Cuarón's ROMA and Uruguay's Álvaro Brechner Win at Spain's Goya Awards

Latin America took home two of the main awards at the 33rd edition of the Goya Awards, Spain’s main national annual film awards presented by the Academy of Cinematographic Arts and Sciences: Alfonso Cuarón’s Roma was the winner of the Best Latin American Film Award, while Uruguay’s Álvaro Brechner was the winner of the Best Adapted Screenplay Award for A Twelve-Year Night / La noche de 12 años.

Roma is only the third Mexican film to win the Goya Award for Best Latin American Film in the 33rd editions of the awards, after Luis Alcoriza’s Lo que importa es vivir (1987) and Jorge Fon’s Midaq Alley (1995). Producers Nicolás Celis and Gabriela Rodríguez received the Goya Award in representation of Cuarón—who was in Los Angeles attending the DGA Awards, where he won the top honors—.In his acceptance speech, Celis thanked actresses Yalitza Aparicio and Marina de Tavira and concluded with a “¡Viva México!.”
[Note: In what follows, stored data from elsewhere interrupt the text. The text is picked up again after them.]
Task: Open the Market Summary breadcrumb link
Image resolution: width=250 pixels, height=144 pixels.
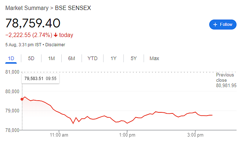Action: pyautogui.click(x=27, y=8)
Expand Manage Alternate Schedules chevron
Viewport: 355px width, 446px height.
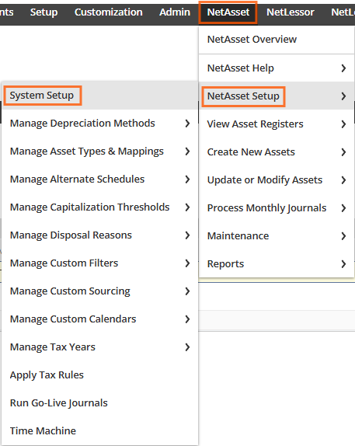tap(187, 179)
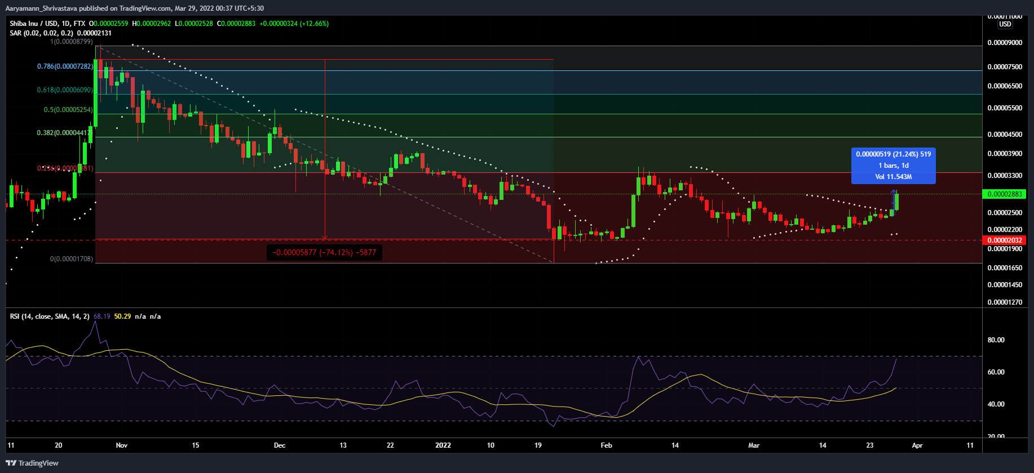The image size is (1034, 473).
Task: Select the red -74.12% measurement label
Action: pos(324,253)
Writer-director Brechner accepted the Goya Award for Best Screenplay, becoming the first win of an Uruguayan film in a non-Latin American Film category. His film A Twelve-Year Night, was also nominated for Best Latin American Film. Set in one autumn night in 1973 when Uruguay was governed by a military dictatorship, the film follows three Tupamaro prisoners who are taken from their jail cells in a secret military operation. The order is precise: "As we can't kill them, let's drive them mad." The three men will remain in solitary confinement for twelve years. Among them is Pepe Mujica, who years later would become president of Uruguay.

The winners of the 33rd edition of the Goya Awards were announced at a ceremony in Seville.